# Extracted entries
********************

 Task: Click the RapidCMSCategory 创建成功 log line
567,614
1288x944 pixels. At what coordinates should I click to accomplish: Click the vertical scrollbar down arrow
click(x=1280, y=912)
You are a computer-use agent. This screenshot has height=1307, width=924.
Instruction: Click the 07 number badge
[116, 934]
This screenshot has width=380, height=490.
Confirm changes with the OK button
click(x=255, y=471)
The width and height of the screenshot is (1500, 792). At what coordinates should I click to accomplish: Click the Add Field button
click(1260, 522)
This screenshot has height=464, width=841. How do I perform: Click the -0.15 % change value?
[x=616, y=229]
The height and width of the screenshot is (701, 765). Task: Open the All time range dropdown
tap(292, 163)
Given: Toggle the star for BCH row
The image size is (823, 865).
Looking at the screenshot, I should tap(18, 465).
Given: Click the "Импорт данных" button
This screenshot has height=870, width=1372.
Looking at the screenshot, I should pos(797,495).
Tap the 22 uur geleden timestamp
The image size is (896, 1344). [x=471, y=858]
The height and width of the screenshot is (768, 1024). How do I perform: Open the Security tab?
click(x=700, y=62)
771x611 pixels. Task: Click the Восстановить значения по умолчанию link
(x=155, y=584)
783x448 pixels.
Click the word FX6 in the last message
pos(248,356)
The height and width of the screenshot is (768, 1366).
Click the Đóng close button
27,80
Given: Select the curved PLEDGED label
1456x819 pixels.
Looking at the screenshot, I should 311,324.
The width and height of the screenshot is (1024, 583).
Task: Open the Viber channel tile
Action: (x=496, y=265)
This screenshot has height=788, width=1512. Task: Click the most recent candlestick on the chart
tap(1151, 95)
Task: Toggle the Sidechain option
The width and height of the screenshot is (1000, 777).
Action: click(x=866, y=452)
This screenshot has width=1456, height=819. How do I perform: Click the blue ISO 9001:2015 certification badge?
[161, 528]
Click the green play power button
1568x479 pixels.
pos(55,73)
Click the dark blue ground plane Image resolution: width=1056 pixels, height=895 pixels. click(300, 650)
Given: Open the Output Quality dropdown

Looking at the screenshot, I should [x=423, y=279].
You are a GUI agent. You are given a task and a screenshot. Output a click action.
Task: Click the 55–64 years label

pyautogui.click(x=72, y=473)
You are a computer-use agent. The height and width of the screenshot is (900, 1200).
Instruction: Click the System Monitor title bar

********************

# Activity
An exact copy of the data is needed.

# Response area
 Task: Click the RapidCMSCategory 创建成功 log line
567,614
1288x944 pixels. At what coordinates should I click to accomplish: Click the vertical scrollbar down arrow
click(x=1280, y=912)
You are a computer-use agent. This screenshot has height=1307, width=924.
Instruction: Click the 07 number badge
[116, 934]
This screenshot has width=380, height=490.
Confirm changes with the OK button
click(x=255, y=471)
The width and height of the screenshot is (1500, 792). At what coordinates should I click to accomplish: Click the Add Field button
click(1260, 522)
This screenshot has height=464, width=841. How do I perform: Click the -0.15 % change value?
[x=616, y=229]
The height and width of the screenshot is (701, 765). Task: Open the All time range dropdown
tap(292, 163)
Given: Toggle the star for BCH row
The image size is (823, 865).
Looking at the screenshot, I should tap(18, 465).
Given: Click the "Импорт данных" button
This screenshot has height=870, width=1372.
Looking at the screenshot, I should pos(797,495).
Tap the 22 uur geleden timestamp
The image size is (896, 1344). [x=471, y=858]
The height and width of the screenshot is (768, 1024). How do I perform: Open the Security tab?
click(x=700, y=62)
771x611 pixels. Task: Click the Восстановить значения по умолчанию link
(x=155, y=584)
783x448 pixels.
Click the word FX6 in the last message
pos(248,356)
The height and width of the screenshot is (768, 1366).
Click the Đóng close button
27,80
Given: Select the curved PLEDGED label
1456x819 pixels.
Looking at the screenshot, I should 311,324.
The width and height of the screenshot is (1024, 583).
Task: Open the Viber channel tile
Action: (x=496, y=265)
This screenshot has height=788, width=1512. Task: Click the most recent candlestick on the chart
tap(1151, 95)
Task: Toggle the Sidechain option
The width and height of the screenshot is (1000, 777).
Action: click(x=866, y=452)
This screenshot has width=1456, height=819. How do I perform: Click the blue ISO 9001:2015 certification badge?
[161, 528]
Click the green play power button
1568x479 pixels.
pos(55,73)
Click the dark blue ground plane Image resolution: width=1056 pixels, height=895 pixels. click(300, 650)
Given: Open the Output Quality dropdown

Looking at the screenshot, I should [x=423, y=279].
You are a GUI agent. You are given a task and a screenshot. Output a click action.
Task: Click the 55–64 years label

pyautogui.click(x=72, y=473)
You are a computer-use agent. The height and width of the screenshot is (900, 1200).
Instruction: Click the System Monitor title bar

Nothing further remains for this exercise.